Justice of the Supreme Court of Ghana
- In office 13 July 2018 – 2 October 2022
- Appointed by: Nana Akuffo-Addo

Appeal Court Judge
- In office July 2010 – 2018
- Nominated by: John Atta Mills

High Court Judge
- In office November 1995 – July 2010
- President: Jerry John Rawlings

Personal details
- Born: 2 October 1952 (age 73) Ghana
- Alma mater: OLA Girls Senior High School (Ho); University of Ghana; Commonwealth Open University; Ghana School of Law;
- Profession: Judge

= Agnes Dordzie =

Ghanaian judge

Agnes Mercy Abla Dordzie is a Ghanaian judge. She was an active justice of the Supreme Court of Ghana until October 2022. She was appointed justice of the Supreme Court in 2018.

Dordzie was born in Taviefe-Deme in the Volta Region. After her studies at the Ghana School of Law, she was called to the bar. She worked as a state attorney and a private legal practitioner prior to serving on the bench. She has served on the bench from magistrate level to the Supreme Court of Ghana.

==Early life and education==
Dordzie was born 2 October 1952 at Taviefe-Deme in the Volta Region of Ghana.

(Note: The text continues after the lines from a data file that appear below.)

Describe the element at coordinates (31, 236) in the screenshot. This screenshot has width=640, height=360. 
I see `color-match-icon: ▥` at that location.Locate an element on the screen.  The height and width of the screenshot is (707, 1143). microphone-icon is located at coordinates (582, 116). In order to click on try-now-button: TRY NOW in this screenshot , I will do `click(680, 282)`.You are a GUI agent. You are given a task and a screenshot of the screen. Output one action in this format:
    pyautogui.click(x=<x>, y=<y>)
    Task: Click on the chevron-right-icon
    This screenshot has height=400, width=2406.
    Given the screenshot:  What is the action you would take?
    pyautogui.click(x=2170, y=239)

She began schooling at the Roman Catholic Primary School at Taviefe-Deme from 1957 to 1962. She started middle school in 1964 at the Roman Catholic Girls Middle school in Ho but moved a year later to Atibie Methodist Middle School in Atibie, Kwahu. She spent a year there as well before joining L/A Presby 'B' Extension Middle School in Koforidua where she obtained her Middle School Leaving Certificate in 1966. She began her secondary education at Awudome Secondary School in Tsito and continued at OLA Girls Secondary School, Ho in 1969. There, she obtained her Ordinary Level ('O'-Level) certificate in 1972 and her Advanced Level ('A'-Level) certificate in 1974. She proceeded to the University of Ghana to study Law and Political Science from 1974 to 1977. In January 1979, she enrolled at the Ghana School of Law graduating in November 1980 with a Barrister-at-law degree. She was called to the bar in November 1980.
In 2007 she pursued a master's degree program in International Relations at the Commonwealth Open University, British Virgin Islands, United Kingdom (Long Distance Learning) graduating in 2010. She also enrolled at the Institute of Theological Studies to study a six-month diploma course in Christian Counselling in 2014.

==Career==
Dordzie worked as a national service personnel at the National Council on Women and Development at Koforidua from 1977 to 1978. After she was called to the bar in November 1980, she joined the Attorney General's Department as an assistant state attorney until January 1983. A month later, she moved to Nigeria on a contract appointment to work with the Minister of Justice at Calabar, Cross River State as a state council. She later returned to Ghana to begin private legal practice at Adzoe Gbadegbe and Company. She remained in private legal practice until May 1987 when she appointed magistrate at Somanya. In November 1991 she was elevated to a Circuit Judge, working in Accra. She served as a High Court judge in Accra from November 1995 to November 2003. From December 2003 to November 2005, she was the supervising High Court judge of the Ashanti Region. Prior to her elevation to the Court of Appeal in July 2010, she was appointed by the Commonwealth Secretariat on the secondment of the Judiciary of Ghana to serve as a High Court judge in The Gambia. Dordzie was appointed justice of the Supreme Court of Ghana in 2018.

==Appointment==
Dordzie was nominated together with three other judges (Samuel Marful-Sau, Justice Professor Nii Ashie Kotey and Justice Nene Amegatcher) by the president of Ghana, Nana Akufo-Addo in 2018. After the names were sent to parliament, there were claims that her appointment and the appointment of Justice Samuel Marful-Sau were rewards and not justified as their promotions occurred after they (Justice Samuel Marful-Sau and Justice Agnes Dordzie) recommended that Electoral Commission Chair, Mrs. Charlotte Osei and her deputies be removed from office. The government however dismissed these claims claiming the nominations were in consultation with the Council of State and based on the advice of the Judicial Council. She was vetted in August 2018 and sworn into office in October 2018.